La strategia dovrebbe essere testata con regolarità, e nella sua interezza. Questo perché è molto verosimile che ogni singolo aspetto del piano di recovery possa andare diversamente da quanto immaginato sulla carta. La procedura di testing consentirà invece di appianare ogni possibile intoppo, e verificare ogni dettaglio della strategia. In questo modo sarà possibile eliminare ogni stressante sfida contro il tempo in caso si rendesse necessario applicare il piano per un’emergenza concreta.

 

Consapevolezza del fattore umano
E’ piuttosto imbarazzante il fatto che un incredibile 70% del totale fermi dell’IT non sia provocato da problemi all’infrastruttura, ma bensì il risultato di un errore umano.
Gli errori possono essere legati a molti fattori diversi, andando da una mancanza nella formazione a decisioni infelici del management. Non ci sono sistemi infallibili per proteggere i sistemi dall’errore umano, ma esistono tuttavia metodi per minimizzarne i rischi. TRG raccomanda che una preponderante maggioranza (almeno il 70%) di una strategia di disaster recovery sia incentrata sul fattore umano che alimenta il business aziendale. Investire tempo ed energie sull’aspetto umano della strategia consentirà di limitare fortemente i rischi associati.

 

Chiara definizione degli obiettivi
Occorre sapere esattamente in cosa consiste un ‘disaster’ per il proprio business aziendale, prima di poter creare la strategia di disaster recovery ideale. Si decida quindi cosa significhi disastro IT per la propria attività, e il conseguente recupero delle attività, oltre a come sia possibile misurare il successo della strategia.

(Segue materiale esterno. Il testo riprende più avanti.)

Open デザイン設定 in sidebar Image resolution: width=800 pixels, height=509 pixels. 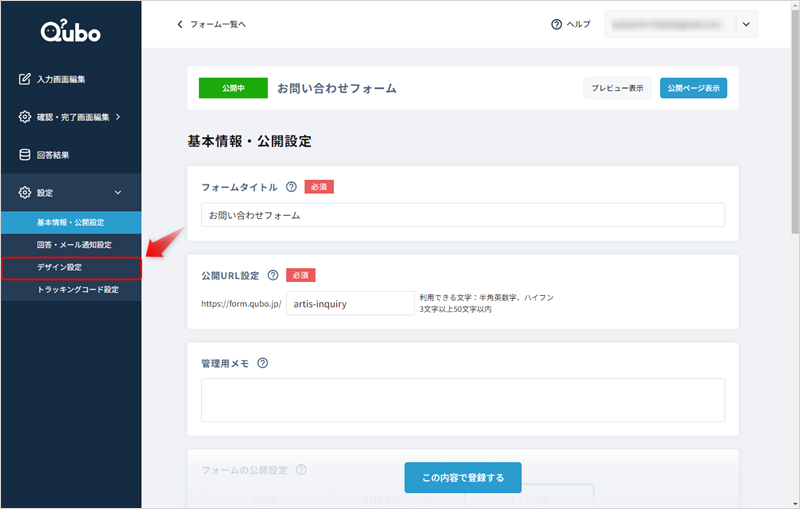point(60,268)
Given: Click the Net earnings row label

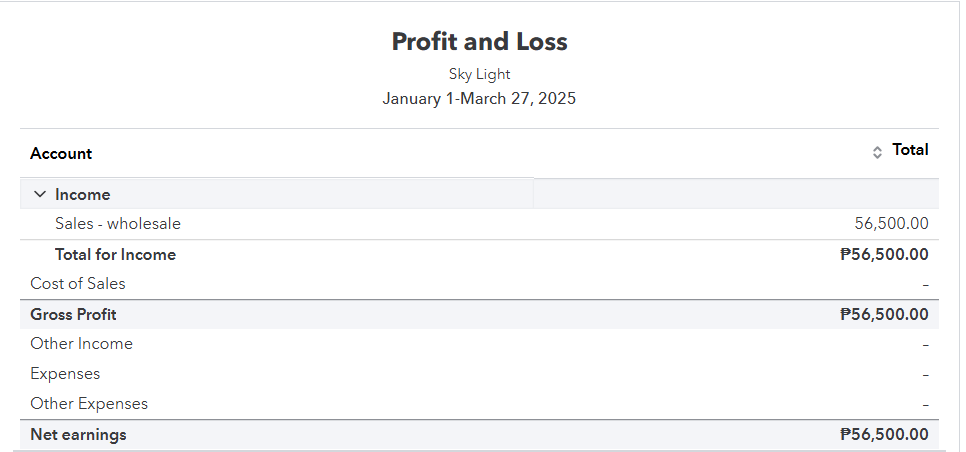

Un punto di partenza può essere quello di valutare l’uptime operativo che il business aziendale richiede, e cosa di intende esattamente quando si dice che i sistemi stanno funzionando, e infine cosa i team chiamerebbero un successo in termini di un ritorno alla continuità operativa.

 

Gestione giornaliera delle responsabilità operative
La pianificazione di una strategia di disaster recovery non dovrebbe essere qualcosa che viene fatto una volta e presto dimenticato. Affinché la strategia sia veramente efficace, questa va messa in discussione e aggiornata con regolarità.

Una buona idea è quindi integrare il disaster recovery nella gestione giornaliera delle responsabilità operative, assicurandosi che ogni membro del gruppo di lavoro sia coinvolto in ciò che la strategia comporta, e consapevole di come metterla in pratica. Strategie di disaster recovery devono diventare parte integrante delle attività per i team IT, per dispiegare a pieno tutto il loro potenziale.

 

Infine, in sintesi, sono poche le cose che contano per importanza quanto un piano di disaster recovery, in particolare se si considera l’impatto che strategie e procedure inadeguate possono avere sull’organizzazione. Bisogna dedicare del tempo per assicurare che i sistemi siano protetti da un’ampia varietà di rischi possibili. Occorre per questo pensare con attenzione a cosa significa per la propria attività un disaster planning, per essere quindi in grado di prevenire in maniera veramente efficace gli enormi danni portati da una pianificazione insufficiente.